I bought my plane ticket home last night! I feel excited, like I should do something to mark the occasion, and yet, unlike my vacation visit, this has been on the calendar all along, so there's not a whole lot to do about it. I arrive in Seattle the night of August 23, and what I anticipate now is spending a couple of days there to get my feet under me (and maybe see Vancouver?), then road tripping home. I want to go to North Dakota, since I haven't before; want to spend nights in Spokane and Helena because I liked them when I passed through last August; want to walk through the rumored-to-be-lovely old neighborhoods of St. Paul; and my target date for returning to Rochester is September 2. We'll see what happens when Great Big Sea's tour schedule comes out.

I've been a bit of a deadbeat blogger again lately... Partly life has been rather busy, and partly I've been in a royal funk and uninspired to write, and partly the longer I'm here, the less I come across that's new and noteworthy (although that last one is a small part--I've hit on the major cultural curiosities, but my pocket notebook will attest that there is still much to comment about). My latest musing is why Korean blind people keep their eyes closed. When a cartoon in my 4th-grade reader depicted Helen Keller with her eyes closed, I figured the illustrators must be stupid. Perhaps they were instead Korean, having no reason to suspect that blind people ever open their eyes.

School has been stressful and discouraging of late. We had exams last week, and, having grown accustomed to teachers cancelling my classes in the days before and after, I planned accordingly; ie general games to play with the kids, so I don't spend hours prepping a lesson I use twice, and so I don't have all my classes in different places in the 'curriculum' (I use the term very loosely).
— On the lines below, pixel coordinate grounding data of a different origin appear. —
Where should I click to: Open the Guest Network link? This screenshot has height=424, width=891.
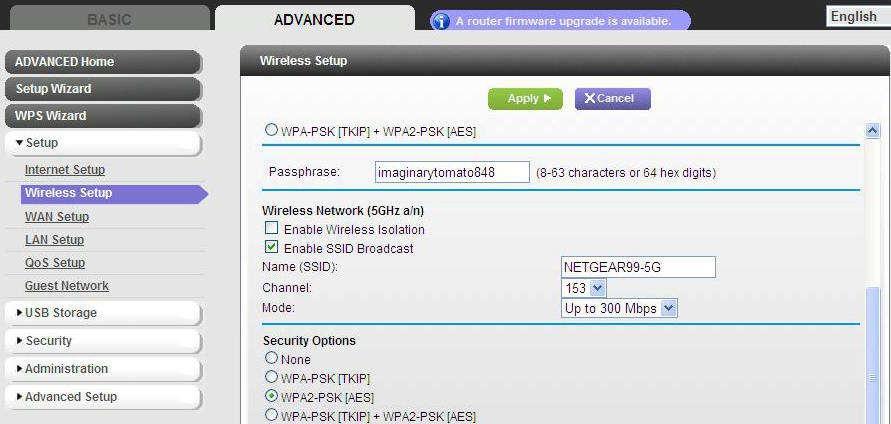(66, 286)
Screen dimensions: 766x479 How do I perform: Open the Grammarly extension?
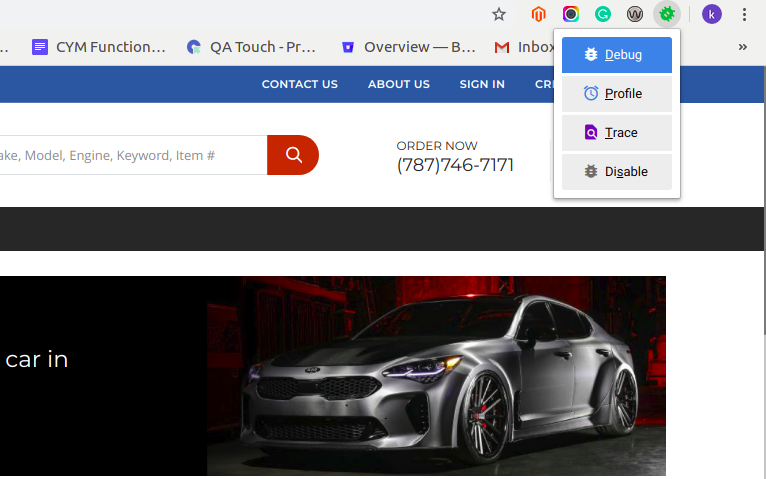(603, 14)
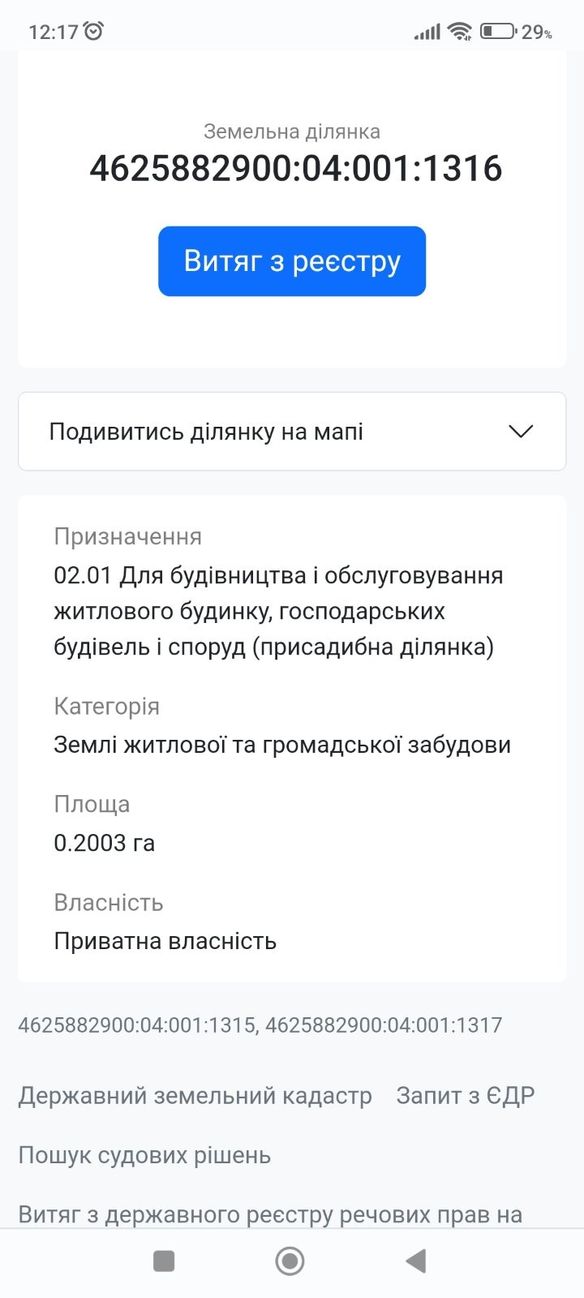The width and height of the screenshot is (584, 1298).
Task: Follow the 'Запит з ЄДР' link
Action: click(x=465, y=1096)
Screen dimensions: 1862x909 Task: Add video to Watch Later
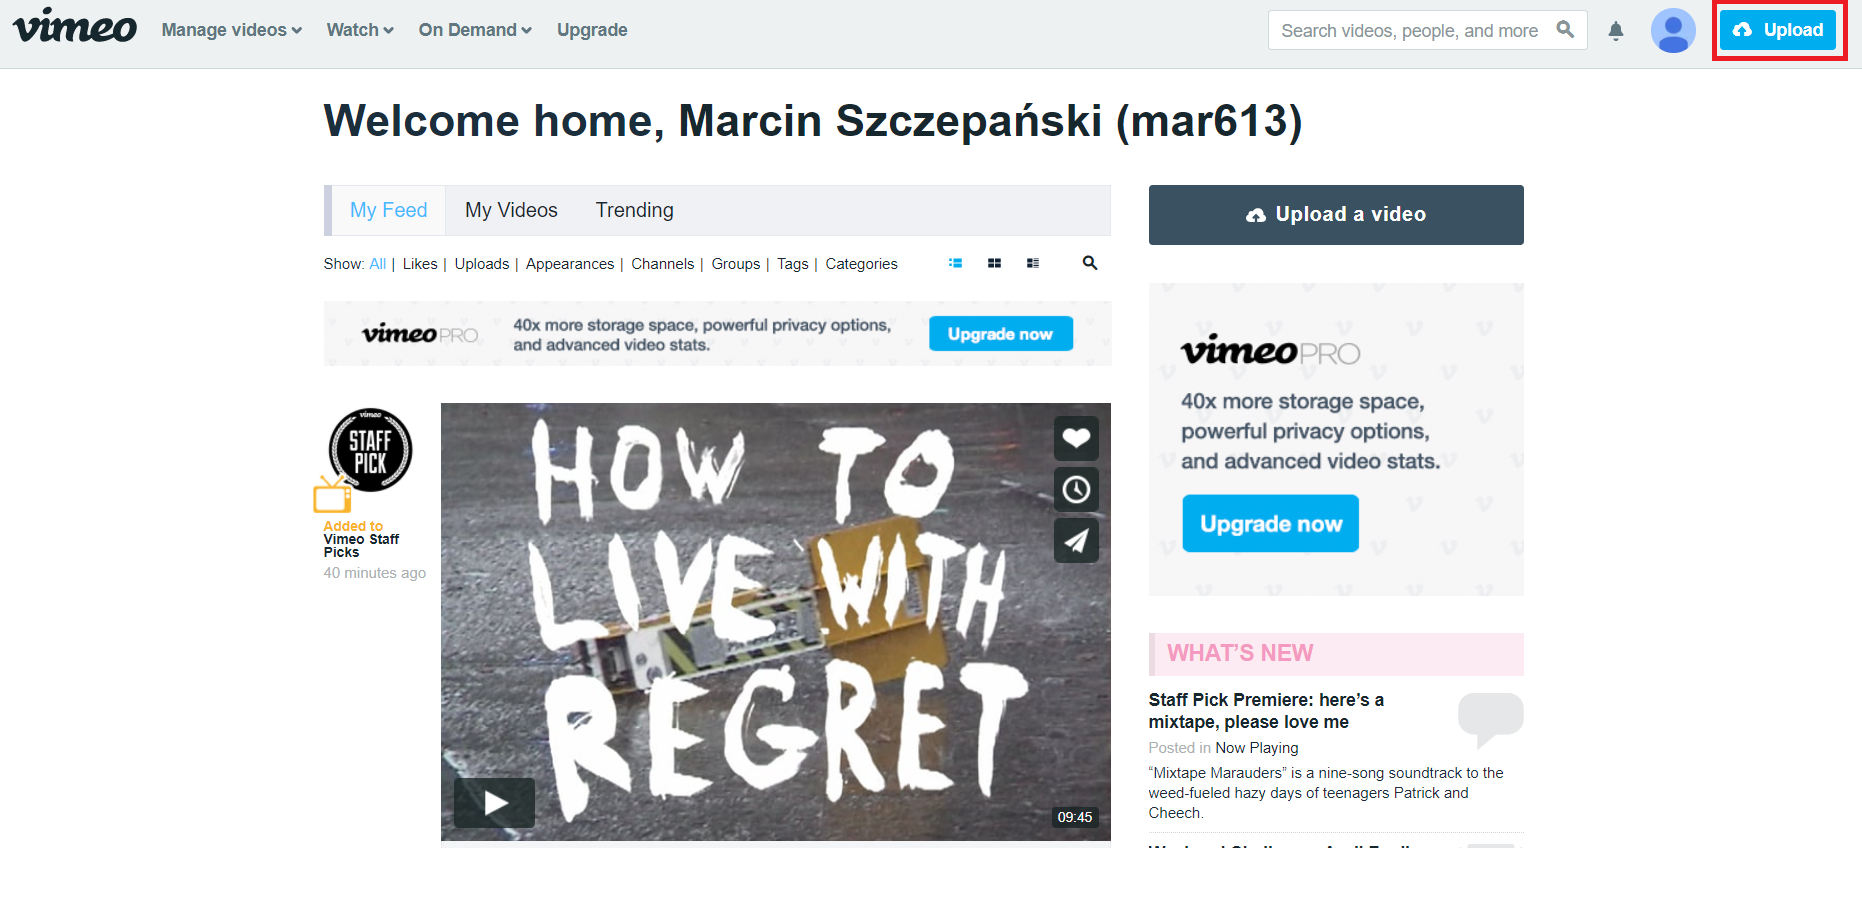tap(1076, 489)
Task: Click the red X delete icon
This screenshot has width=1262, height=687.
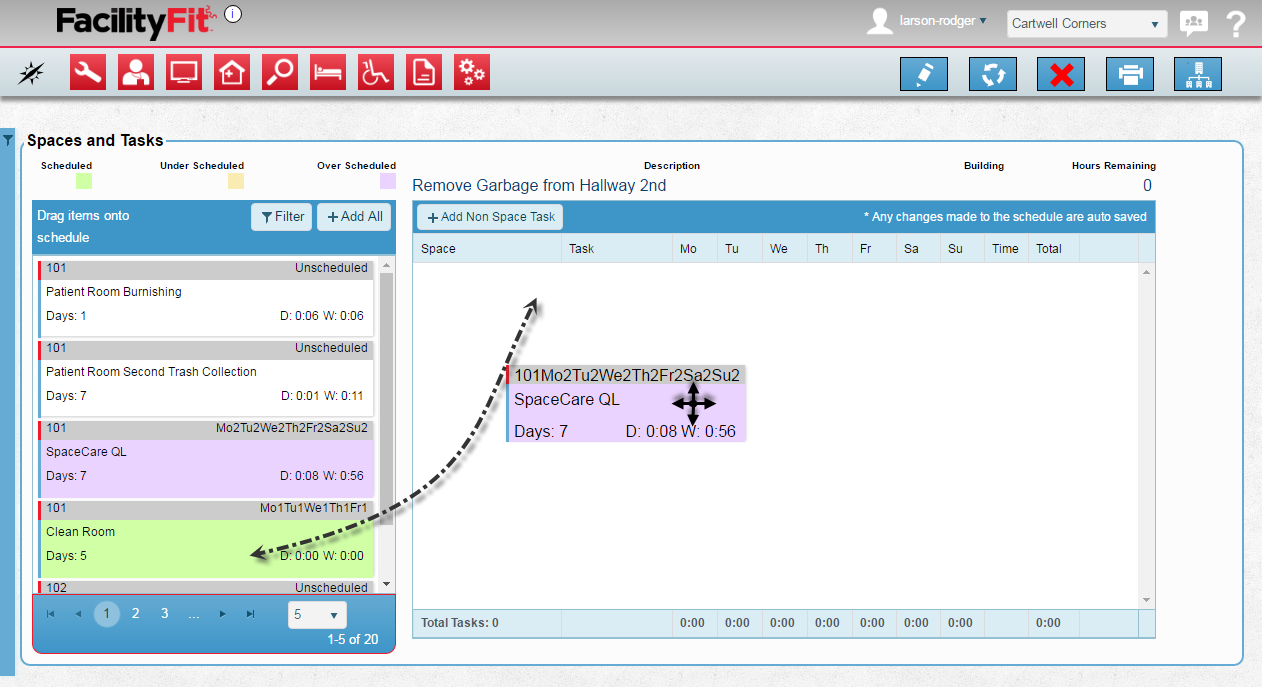Action: point(1061,74)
The round-robin story writing I'd intended to use all week was a dismal disaster (the kids do NOT understand the concept of creative writing no matter how you couch it), and the verb soccer game I'd assembled in its place just didn't feel like it was ready for prime time. In desperation at the last minute, I pulled out an old standby game, one that always seemed like barely controlled chaos last year...and it worked beautifully! The kids did great with it, they seemed to like it, and one of the co-teachers said it was fun. I feel a bit better now, but add all this to a recalcitrant lesson the prior week plus EEP last Saturday, and I've had 3 solid weeks of daily writing and rewriting during what was supposed to be my down time.

Next week, I teach Monday, then the kids go on field trips for 4 days in a row. After that, we have a 6-week push and then finals. I plan to show some kind of video for the leftover weeks in July, so while my head is spinning with plans and the agony of producing them, there really isn't much left at all.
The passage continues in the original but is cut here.